■ **Texte source**
<<<<

Il y a 3 commentaires associés à cet article. Vous pouvez les consulter et réagir à votre tour.
3189Ce sondage, cette enquête statistique devrait faire date. La méthode quantitative et grossière malgré ses finesses de maniement et d’une méthodologie prétentieuse qu’est la “science” de la statistique, largement et lumineusement mise en question par un philosophe comme Olivier Rey, donne paradoxalement en certaines occurrences des indications d’une prodigieuse importance, voire d’une vérité certaine. Vous “sentiez” sans doute cette vérité, mais, en la confirmant, la statistique pèse de tout le poids formidable de la quantité et du chiffre qui acquièrent alors une légitimité inattendue. Notre époque, qui est de quantité et de chiffres, ne résiste pas à cette séduction que révèle une vérité également inattendue.

>>>>

Recopiez mot pour mot tout le texte source ci-dessus, celui sur le sondage.

■ **Données extraites**
<<<<

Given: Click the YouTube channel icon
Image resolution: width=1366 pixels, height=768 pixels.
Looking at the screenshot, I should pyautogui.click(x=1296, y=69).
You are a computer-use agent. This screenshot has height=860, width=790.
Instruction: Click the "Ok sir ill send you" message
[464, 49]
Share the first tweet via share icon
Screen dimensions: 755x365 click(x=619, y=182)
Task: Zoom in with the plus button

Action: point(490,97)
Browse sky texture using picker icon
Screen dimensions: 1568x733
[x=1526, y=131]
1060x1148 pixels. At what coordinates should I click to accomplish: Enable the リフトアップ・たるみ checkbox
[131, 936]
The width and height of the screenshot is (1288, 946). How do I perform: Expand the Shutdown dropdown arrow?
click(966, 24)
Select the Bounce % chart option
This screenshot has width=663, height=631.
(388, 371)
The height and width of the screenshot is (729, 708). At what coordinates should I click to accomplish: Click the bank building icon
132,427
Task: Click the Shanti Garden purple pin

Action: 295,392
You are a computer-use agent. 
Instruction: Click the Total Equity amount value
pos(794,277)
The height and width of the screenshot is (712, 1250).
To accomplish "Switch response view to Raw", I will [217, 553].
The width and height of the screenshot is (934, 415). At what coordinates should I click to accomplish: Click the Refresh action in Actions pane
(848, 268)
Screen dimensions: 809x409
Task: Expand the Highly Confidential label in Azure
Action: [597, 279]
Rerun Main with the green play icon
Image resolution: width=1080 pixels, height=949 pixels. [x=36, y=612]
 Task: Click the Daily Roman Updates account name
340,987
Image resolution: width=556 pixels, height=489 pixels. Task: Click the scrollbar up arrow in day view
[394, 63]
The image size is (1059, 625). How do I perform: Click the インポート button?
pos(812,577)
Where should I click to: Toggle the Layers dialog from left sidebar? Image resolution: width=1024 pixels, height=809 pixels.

>>>>

■ **Tâche terminée**
Il y a 3 commentaires associés à cet article. Vous pouvez les consulter et réagir à votre tour.
3189Ce sondage, cette enquête statistique devrait faire date. La méthode quantitative et grossière malgré ses finesses de maniement et d’une méthodologie prétentieuse qu’est la “science” de la statistique, largement et lumineusement mise en question par un philosophe comme Olivier Rey, donne paradoxalement en certaines occurrences des indications d’une prodigieuse importance, voire d’une vérité certaine. Vous “sentiez” sans doute cette vérité, mais, en la confirmant, la statistique pèse de tout le poids formidable de la quantité et du chiffre qui acquièrent alors une légitimité inattendue. Notre époque, qui est de quantité et de chiffres, ne résiste pas à cette séduction que révèle une vérité également inattendue.